Screenshot grounding data:
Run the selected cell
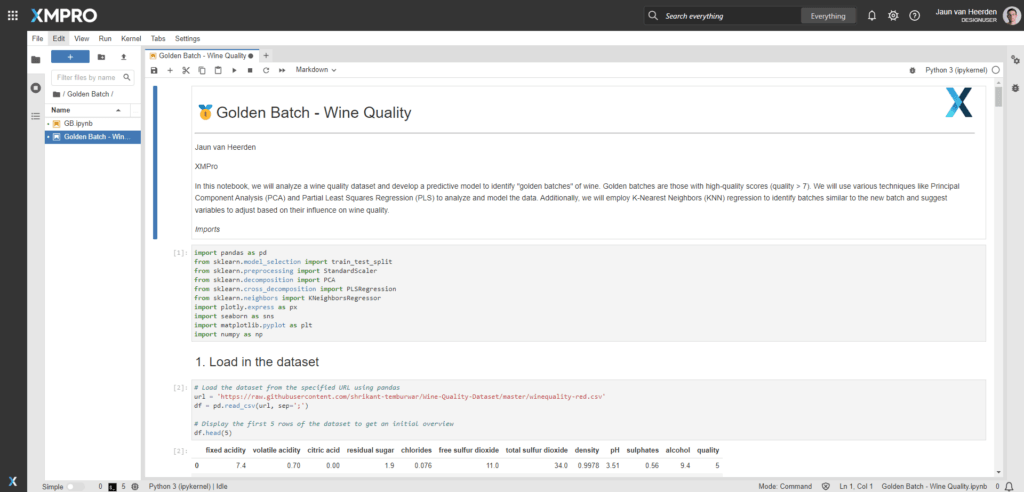 (234, 70)
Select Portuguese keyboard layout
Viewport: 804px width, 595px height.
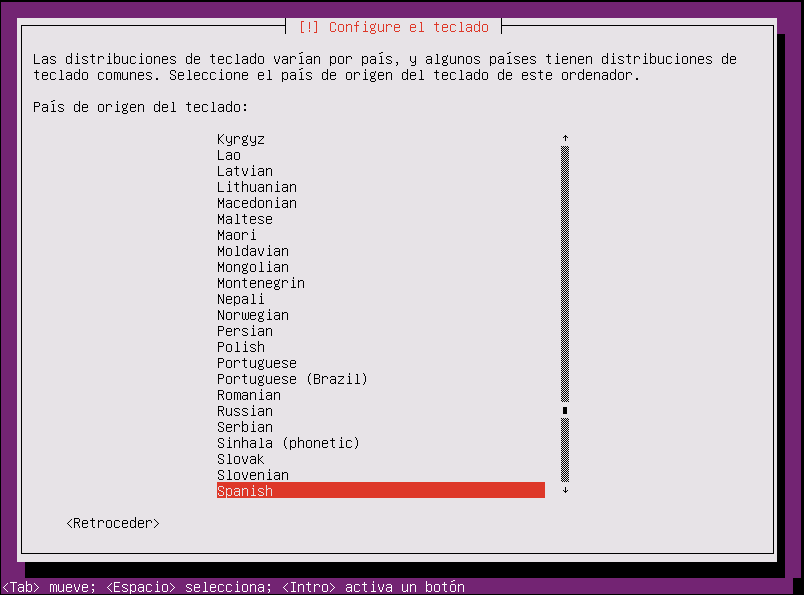[257, 363]
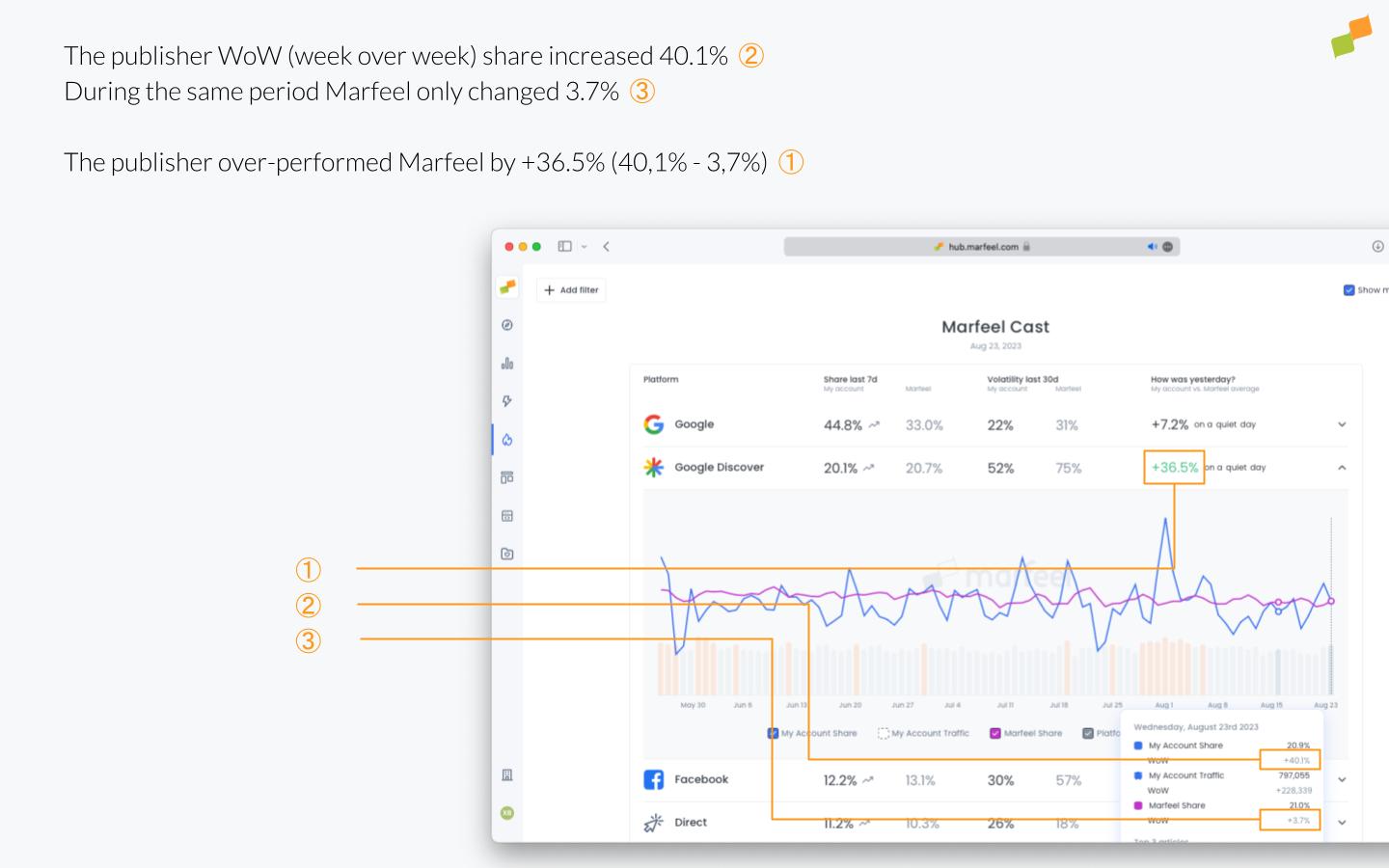
Task: Click the Google logo on the Google row
Action: 654,424
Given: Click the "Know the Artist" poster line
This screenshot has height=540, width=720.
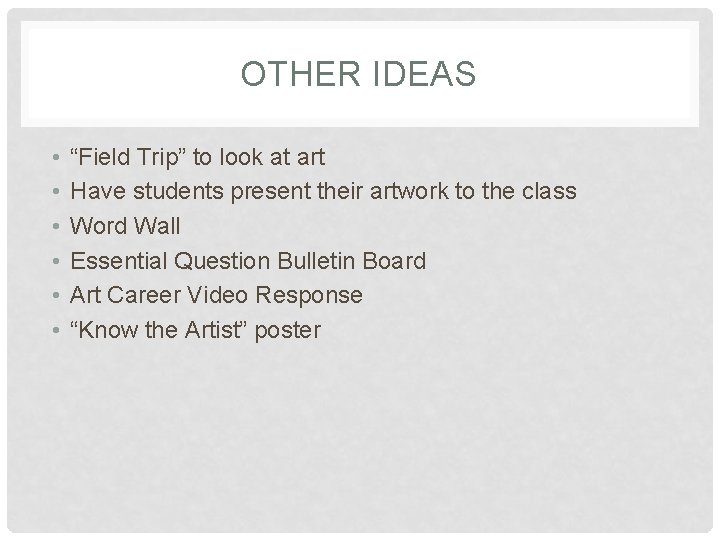Looking at the screenshot, I should click(x=195, y=330).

▸ **Task**
Your output must match the records word for word, apart from the images, which are left out.

▸ **Answer area**
Run the selected cell
 (234, 70)
Select Portuguese keyboard layout
Viewport: 804px width, 595px height.
[257, 363]
Task: Click the Google logo on the Google row
Action: 654,424
Given: Click the "Know the Artist" poster line
This screenshot has height=540, width=720.
Looking at the screenshot, I should click(x=195, y=330).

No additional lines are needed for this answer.